Briand was France’s longest-serving minister of foreign affairs since Talleyrand. From the beginning of his career he dealt with the separation of church and state. In 1905 he succeeded in convincing the parliament to adopt the relevant act of law.
After World War I he tried to facilitate an agreement concerning German war reparations and worked towards improving the relations between France and Germany. From 1925, serving as minister of foreign affairs, Briand was involved in the efforts aimed at normalising the situation in Europe through non-aggression pacts which were to guarantee peace and security. On December 1, 1925, already as prime minister of France, he signed the Treaty of Locarno.
In 1929 and 1930, in a memorandum addressed to the League of Nations and the French government, he presented a plan to create a new economic union in Europe which he named the “European Federal Union”.
Stresemann worked to improve the French-German relations after World War I. His other goal was to revise the Treaty of Versailles. During a period of political instability when the governments of the Weimar Republic collapsed one after another, Stresemann was perceived as one of the most influential German politicians.
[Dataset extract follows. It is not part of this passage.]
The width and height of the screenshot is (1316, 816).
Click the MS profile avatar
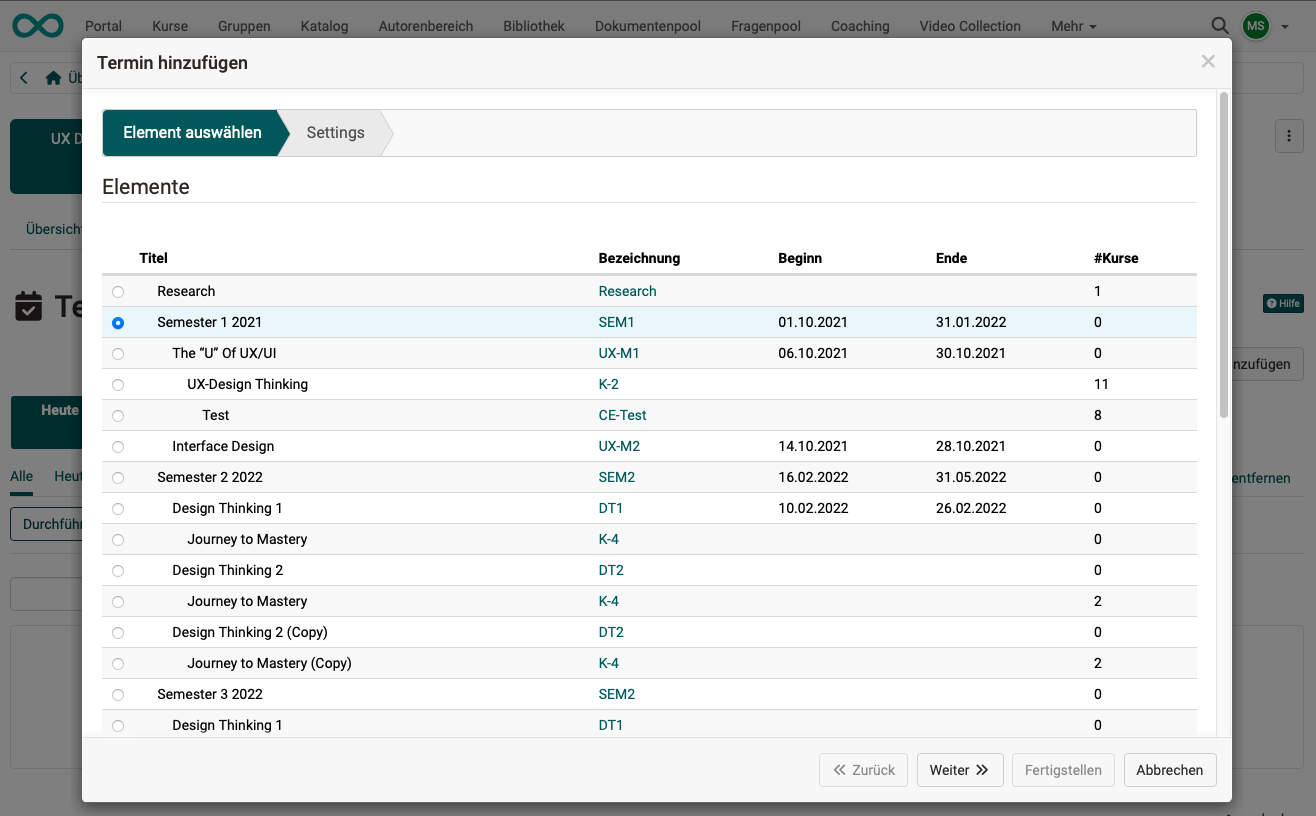(x=1256, y=26)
He negotiated the Treaty of Locarno (signed in 1925) and Germany’s entry into the League of Nations. He also signed the Rhineland Pact and secured guarantees regarding Germany’s borders with France and Belgium. He never excluded the possibility of using military power to regain the territories in the east that the Treaty of Versailles had granted to Poland.
As he admitted, he needed the agreement with France in order to “gain a free hand to secure a peaceful change of the borders in the East and (…) concentrate on the later incorporation of German territories in the East”.